Charles Moore then records that ‘the most striking recent example of departments going beyond their impartial remit is their reaction to Black Lives Matter, following the killing of George Floyd’ that in this connection, ‘several permanent secretaries including Mr Slater at Education and Sir Steven Lovegrove at Defence put out messages against “whiteness” or giving the hash tag for Black Lives Matter’ that ‘since then Mr Slater’s concern for what he calls “tackling the whiteness of senior Whitehall” has been fulfilled (I would say addressed) by his being retired early on ministerial insistence’; that ‘the permanent secretary at the Ministry of Justice, Sir Richard Heaton has been moved towards the door’; that ‘in June, he wrote’, on behalf of his department: “we must be clear in the workplace that racism and inequality are enemies we must keep fighting… Its why the Black Lives Matter movement is so important’. And that ‘it’s not enough to be passively anti-racist; we must take a stand and we must take action”. In response Charles Moore says ‘the point is not that racism does not matter, but that definitions and remedies differ dramatically’; that ‘many mandarins have failed to recognise – as they failed with Brexit – that other views legitimately exist’; that ‘they appear not to understand that their views, publicly expressed, undermine the neutrality of public service’. He asks, ‘what due diligence has been applied to the Black Lives Matter organisation?’ He responds to his question by saying  that ‘while the title must be right, it does not follow that taxpayers’ money should be spent in its cause’; that ‘the mandarins are allowing HR departments to be used as a battering ram for political activism’s undermining of the Government’s right to make policy’; that ‘these trends suggest that the present government is right to try to recall the public service to its chief duty which is to stop striking attitudes and to make policy work’; and that ‘the coming reorganisation of the Cabinet Office, includes the search for a new Cabinet Secretary (now selected)  and a new head of the Foreign Office’; and that ‘these are quiet but firm moves against these woke Sir Humphreys’.     
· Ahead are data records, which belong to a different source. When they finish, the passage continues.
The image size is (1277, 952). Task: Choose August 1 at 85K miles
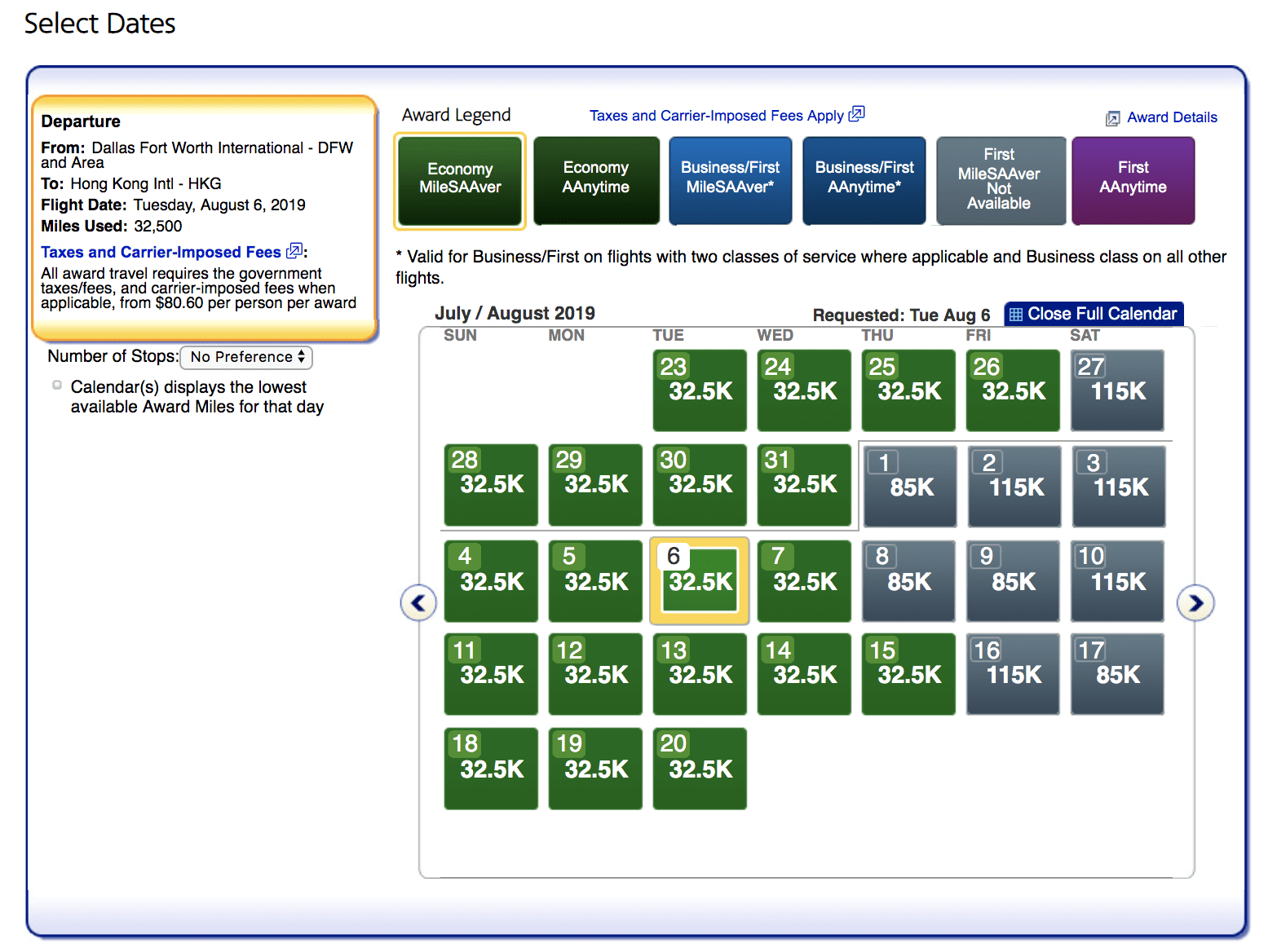pyautogui.click(x=909, y=487)
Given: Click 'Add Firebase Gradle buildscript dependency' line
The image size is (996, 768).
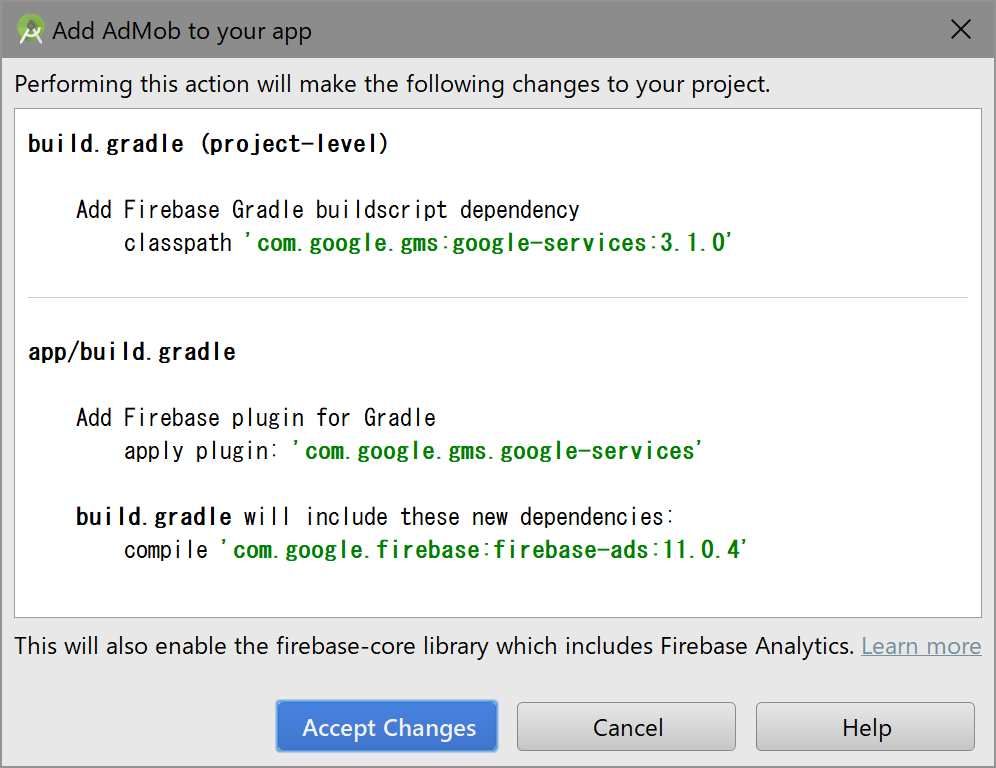Looking at the screenshot, I should (x=327, y=210).
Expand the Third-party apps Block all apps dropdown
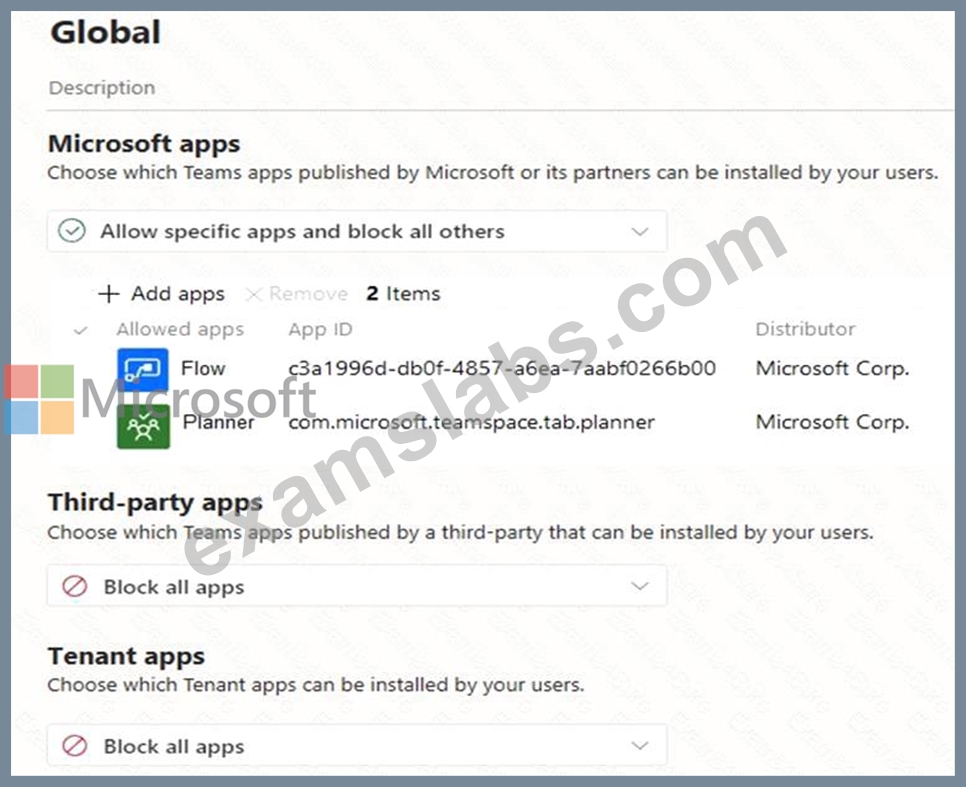 click(357, 586)
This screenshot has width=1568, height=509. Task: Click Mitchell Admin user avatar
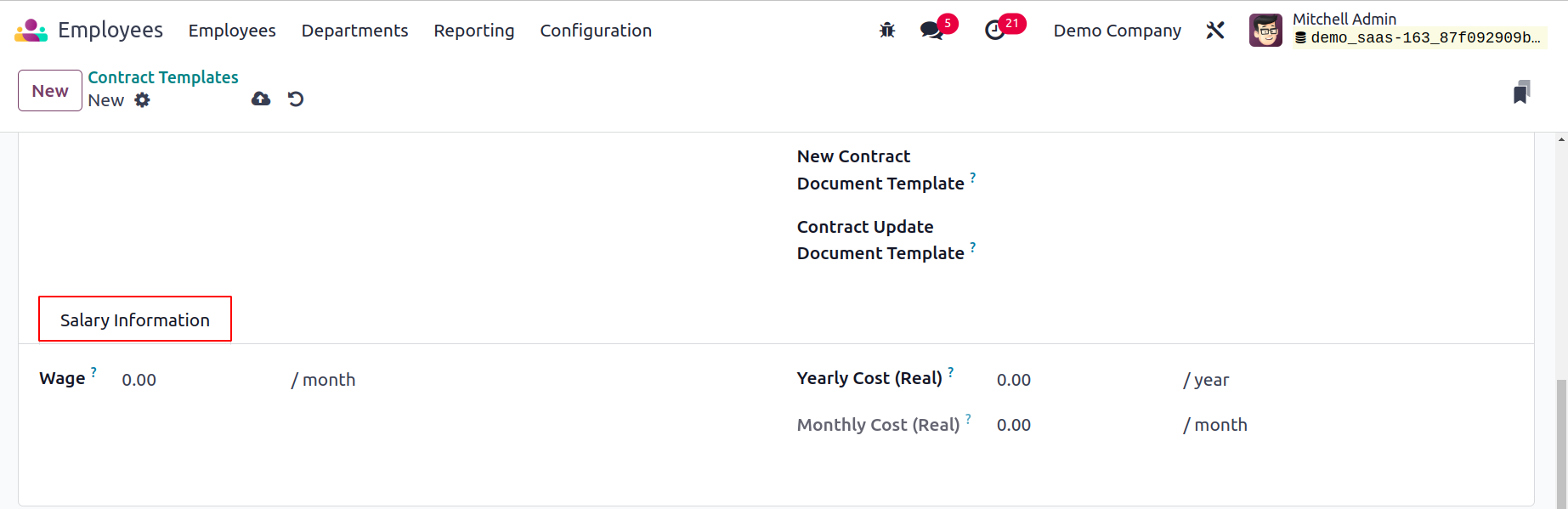[x=1265, y=31]
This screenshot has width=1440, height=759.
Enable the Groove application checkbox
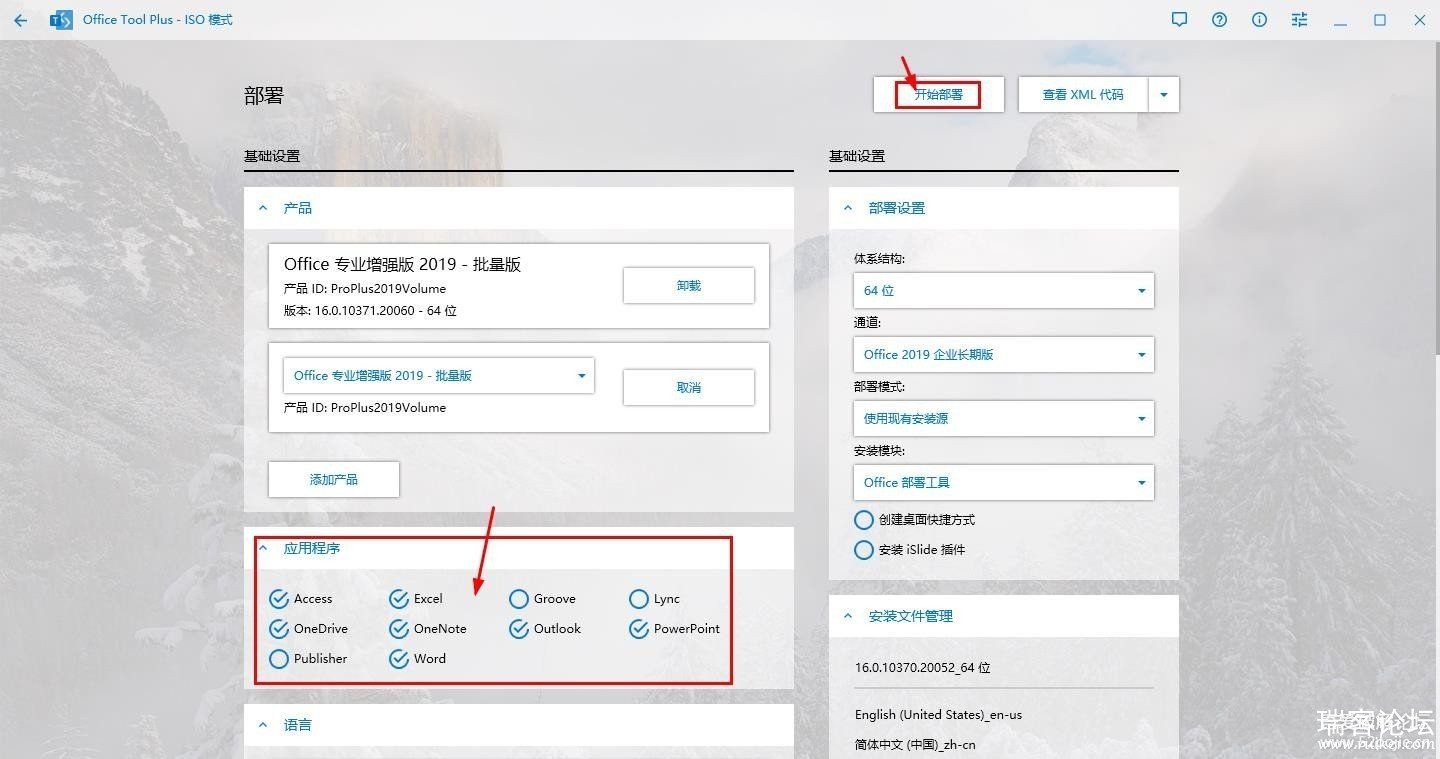click(518, 599)
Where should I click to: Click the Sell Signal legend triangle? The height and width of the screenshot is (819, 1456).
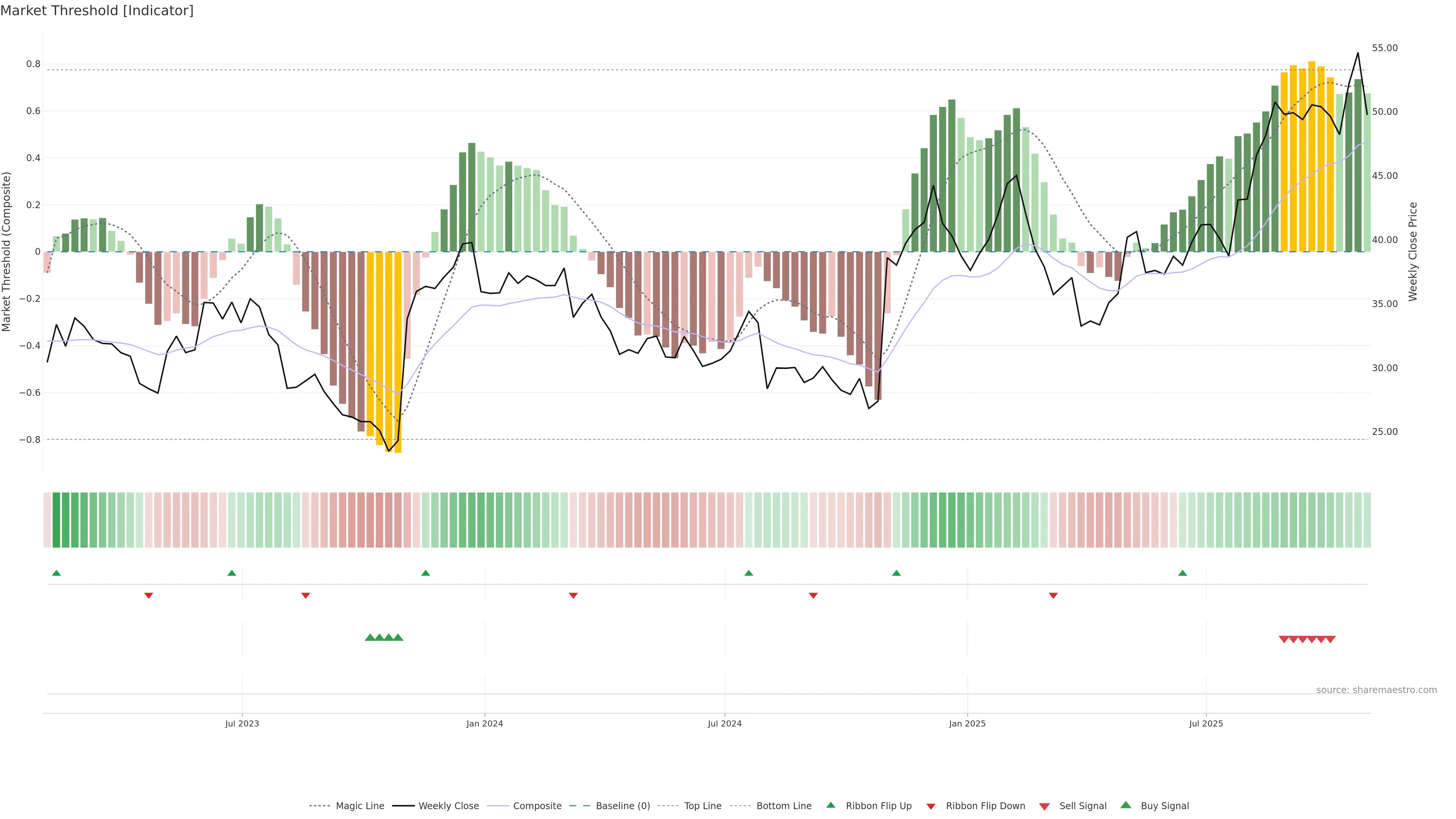[1044, 806]
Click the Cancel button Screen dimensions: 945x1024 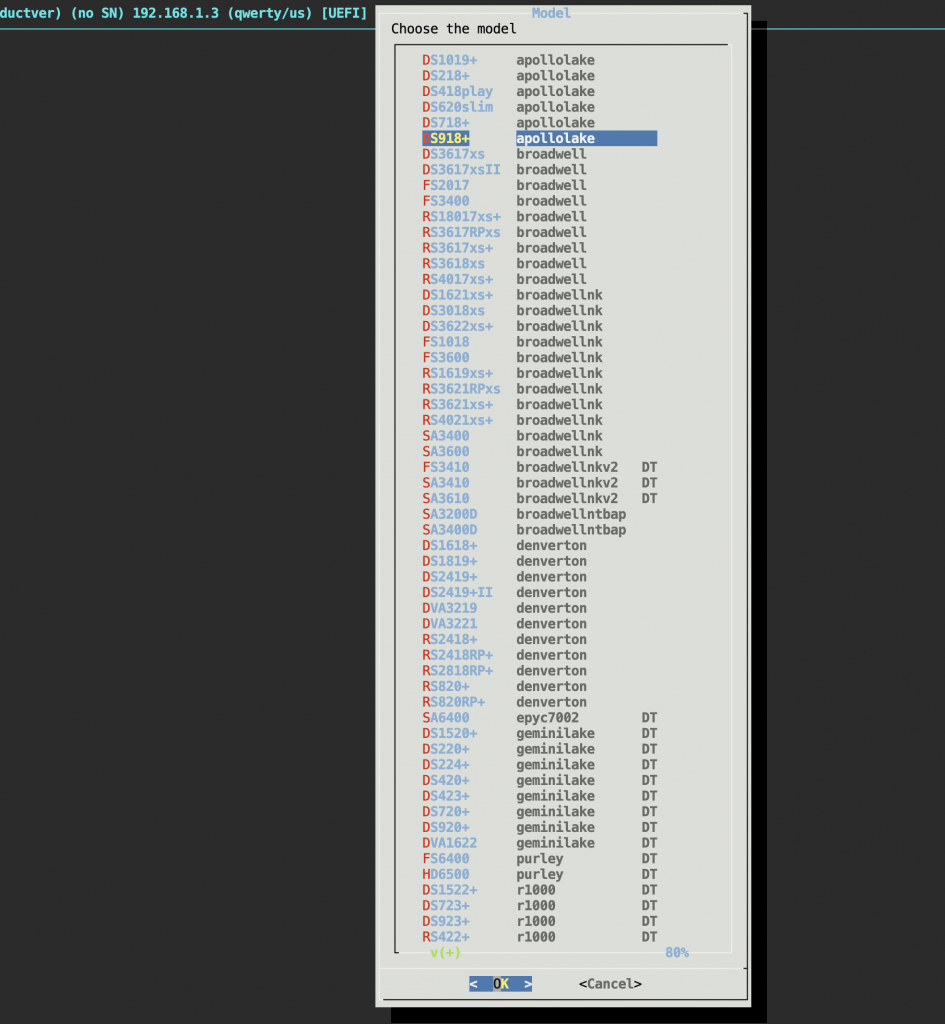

Again, while I am grateful to Charles Moore for his timely analysis, I must say again that the rectifications he calls for will not occur through changes in personnel without an accompanying replacement of belief with knowledge, in all future policy-making as these terms are definitively differentiated in my book The Rational Trinity: Imagination, Belief and Knowledge, and applied in this website. However, at this point, I see that my original objective of encouraging voters to pressurise politicians to replace belief-only policies with knowledge-only alternatives can be expanded to the encouragement of politicians themselves to undertake this replacement in order to curtail the current freedom of bureaucracies to implement bureaucratic belief-only policies; and that voters and politicians could thus collaborate in the implementation of party-specific knowledge-only policies and in the suppression bureaucratic belief-only alternatives.                                                                           4/9/20.